RE: Excessive threads in opendkim-2.2.2 on Solaris 10

From: Murray S. Kucherawy <msk_at_cloudmark.com>
Date: Wed, 26 Jan 2011 16:56:16 -0800

> -----Original Message-----
> From: Gary Mills [mailto:mills_at_cc.umanitoba.ca]
> Sent: Wednesday, January 26, 2011 4:50 PM
> To: Murray S. Kucherawy
> Cc: opendkim-dev_at_lists.opendkim.org
> Subject: Re: Excessive threads in opendkim-2.2.2 on Solaris 10
>
> > I think my first plan of attack will be to add compile-time support
> > for poll() instead of select(), and you should be able to see if
> > that helps or not. Second will be more robust handling of a partial
> > writev() and doing more frequent checking to see if the descriptor
> > can't accept any more data.
>
> That sounds good to me. I don't know why the nameserver would stop
> accepting queries, but I suppose it could be overloaded. This happens
> occasionally when our Internet connection is down, so that the
> nameserver can't resolve recursive queries. They eventually time out,
> as do the clients. Any query will need a timeout of some sort.
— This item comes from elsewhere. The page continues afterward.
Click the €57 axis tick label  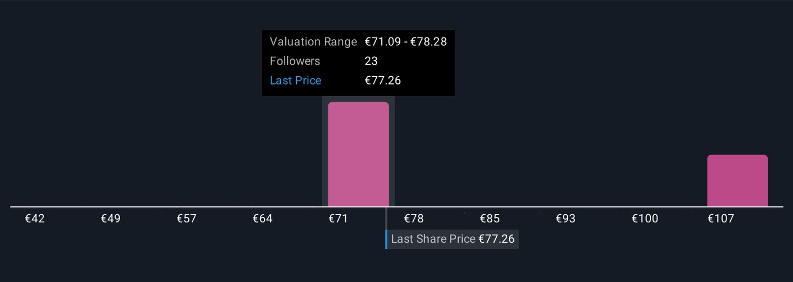click(x=187, y=219)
I have the writev() restart part done and ready to test. Working in poll() support will be somewhat more tricky than I had anticipated, but it's in progress now.

> In the one from this morning, there were 99 instances of mi_rd_cmd().
> The highest file descriptor was 0x23b or 571 decimal. That's close
> enough to the limit to be worrisome.

Yep, I agree. Use of select() on Solaris might be a problem. Historically FD_SETSIZE was 1024 or maybe less. On modern BSD systems it is actually configurable at compile-time.

> There are a couple of TCP connections to the nameserver:
>
> 5: S_IFSOCK mode:0666 dev:287,0 ino:2144 uid:0 gid:0 size:0
> O_RDWR
> SOCK_STREAM
> SO_SNDBUF(49152),SO_RCVBUF(49152),IP_NEXTHOP(0.192.0.0)
> sockname: AF_INET 127.0.0.1 port: 60980
> peername: AF_INET 127.0.0.1 port: 53
> 8: S_IFSOCK mode:0666 dev:287,0 ino:49858 uid:0 gid:0 size:0
> O_RDWR
> SOCK_STREAM
> SO_SNDBUF(49152),SO_RCVBUF(49152),IP_NEXTHOP(0.192.0.0)
> sockname: AF_INET 127.0.0.1 port: 37772
> peername: AF_INET 127.0.0.1 port: 53
>
> I didn't see any UDP connections, but they would be transient.
> Are the TCP connections persistent, or did they just happen to get
> captured in the output?

In UDP mode you'd see one UDP socket open constantly, and this is used to send queries to the nameserver. In TCP mode one connection is put up and stays up for the lifetime of the process (i.e. it never downgrades).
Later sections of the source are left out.